■ PROBLEM TO SOLVE
Tally the lines below containing the word "will" and give that total alone.

[Collected data entries]
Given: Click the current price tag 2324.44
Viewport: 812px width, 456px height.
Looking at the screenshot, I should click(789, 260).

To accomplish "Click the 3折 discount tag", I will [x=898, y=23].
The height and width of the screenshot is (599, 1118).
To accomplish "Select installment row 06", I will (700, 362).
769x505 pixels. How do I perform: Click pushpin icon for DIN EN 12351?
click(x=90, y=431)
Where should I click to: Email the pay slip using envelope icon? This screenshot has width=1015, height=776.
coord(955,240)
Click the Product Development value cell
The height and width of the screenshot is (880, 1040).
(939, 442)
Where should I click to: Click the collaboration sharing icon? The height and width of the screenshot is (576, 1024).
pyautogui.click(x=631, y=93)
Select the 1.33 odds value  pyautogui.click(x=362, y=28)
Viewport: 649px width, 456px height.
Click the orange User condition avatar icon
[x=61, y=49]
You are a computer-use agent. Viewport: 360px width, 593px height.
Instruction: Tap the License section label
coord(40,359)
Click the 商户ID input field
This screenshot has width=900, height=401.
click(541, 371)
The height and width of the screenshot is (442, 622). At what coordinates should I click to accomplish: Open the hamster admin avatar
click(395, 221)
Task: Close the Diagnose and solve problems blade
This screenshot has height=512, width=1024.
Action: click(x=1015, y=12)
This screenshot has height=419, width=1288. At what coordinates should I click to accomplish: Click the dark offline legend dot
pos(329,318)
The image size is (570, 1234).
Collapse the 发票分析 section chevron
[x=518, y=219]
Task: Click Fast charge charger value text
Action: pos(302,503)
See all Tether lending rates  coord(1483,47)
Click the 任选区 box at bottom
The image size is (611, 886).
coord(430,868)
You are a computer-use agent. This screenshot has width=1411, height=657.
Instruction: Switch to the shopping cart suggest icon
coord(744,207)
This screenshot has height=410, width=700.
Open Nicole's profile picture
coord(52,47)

■ RESULT
2